This phenomenon is called "after burn". If this after burn is
generated in a big way, the pressure in exhaust passage 10 becomes
large and therefore parts in this portion may be degraded.
[0066] During the explosion stroke, gas in exhaust port is returned
to cylinder 9 according to the lowering of the piston.
[0067] During the exhaust stroke, the gas in cylinder 9 is moved to
the exhaust port according to the lift-up of the piston. As is
similar to the case of FIG. 15, the combustion in cylinder 9 was
not normal. Therefore, the gas including oxygen and fuel flows to
exhaust passage 20 through the exhaust port. The oxygen and fuel
reach catalyst 21 and react with catalyst 21. This reaction
generates heat and may degrade catalyst 21.
[0068] The above-described abnormal condition was simplified such
that the valve 2, 3 is stopped at the neutral position, in order to
smoothen the explanation. However, even when the abnormal condition
is that the valve 2, 3 is not closed though it is intended to close
the valve 2, 3, the phenomenon thereof is basically similar to that
of the above-described condition in quantity.
[0069] Next, there will be discussed the operation of the engine
system put in the various conditions in that one of intake and
exhaust valves 2 and 3 becomes abnormal, with reference to FIGS.
11-13, 17 and 18.
[0070] With reference to FIGS. 11 and 17, there will be discussed
an abnormal condition where intake valve 2 becomes abnormal at the
transition from the closing condition to the opening condition.

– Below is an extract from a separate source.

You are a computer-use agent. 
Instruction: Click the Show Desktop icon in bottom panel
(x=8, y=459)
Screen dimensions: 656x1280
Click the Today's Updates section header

[0071] When intake valve 2 of a specific cylinder becomes abnormal,
valve abnormality detecting section 61 detects abnormality of
output value L detected by lift quantity sensor 34 of intake valve
2 of the specific cylinder. Valve abnormality detecting section 61
quickly informs the abnormality of intake valve 2 of the specific
cylinder to fuel injection stop commanding section 65, normal valve
closing commanding sections 62 and 72, current-flowing stop
commanding section 75, ignition delay commanding section 76. Fuel
injection stop commanding section 65 stops fuel injection of
injector 13 of the specific cylinder through fuel injection
quantity cylinder distributing section 44. Normal valve close
commanding section 62 for intake valve 2 executes no operation
since intake valve 2 became abnormal. On the other hand, normal
close commanding section 72 for exhaust valve 3 commands exhaust
valve 3 of the specific cylinder to close. Current-flowing stop
commanding section 75 stops the current-flowing to primary ignition
coil 82 of the specific cylinder. Ignition delay commanding section
76 executes no operation since the current-flowing to primary
ignition coil 82 has not been started yet.

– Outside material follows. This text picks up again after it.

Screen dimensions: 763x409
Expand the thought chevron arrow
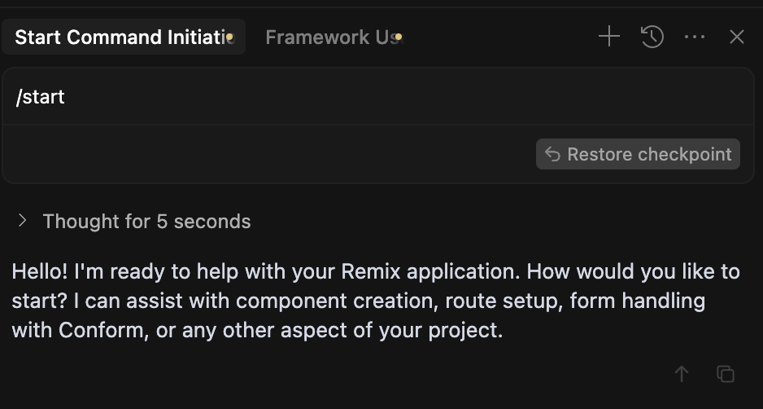[23, 221]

[0072] That is, as shown in FIG. 11, when the abnormal condition is
generated at the transition from the closing to opening of intake
valve 2 of the specific cylinder, the fuel injection of the
operating injector 14 is stopped, and the current-flowing to
primary ignition coil 82 during the intake stroke is stopped.
Further, opening operation of exhaust valve 3 of the specific
cylinder to be opened at the second half of the explosion stroke is
stopped.
[0073] As a result, as shown in FIG. 17, when the abnormality is
generated at the transition from the closing to opening of intake
valve in the second half of the exhaust stroke, part of exhaust gas
inversely flows to intake passage 10 through half-open intake valve
2. During the intake stroke, fuel whose quantity is smaller than an
initial intent quantity and inversely flowed exhaust gas and intake
air to intake passage 10 flow into cylinder 9. During the
compression stroke, the piston lifts up, and therefore the fuel,
the intake air and the exhaust gas flow inversely to intake passage
10 through the half-open intake valve 2. Since spark plug 16 is not
ignited, the fuel in cylinder 9 and intake passage 10 is not
combusted. Then, during the explosion stroke, the piston moves down
due to its inertia, and the fuel, intake air and exhaust gas again
flow into cylinder 9. During the exhaust stroke, since exhaust
valve 3 is not opened, the fuel, intake air, and the exhaust gas
again inversely flow to intake passage 10. Hereinafter, according
to the moving up and down of the piston, the fuel, the intake air,
and the exhaust gas reciprocatingly moves between cylinder 9 and
intake passage 9.
[0074] That is, even if the abnormal condition is generated at the
transition from closing to opening of intake valve 2 of the
specific cylinder. This arrangement prevents the generation of
backfire. Further, since exhaust valve 3 is closed in reply to the
generation of abnormal condition at intake valve 2 of the specific
cylinder, the flowing of the gas to the exhaust passage 20 is
prevented and therefore the catalyst is prevented from being
degraded thermally.
[0075] Next, with reference to FIGS. 12 and 17, there will be
discussed an abnormal condition where intake valve 2 becomes
abnormal at the transition from opening condition and the closing
condition during the first half of the compression stroke.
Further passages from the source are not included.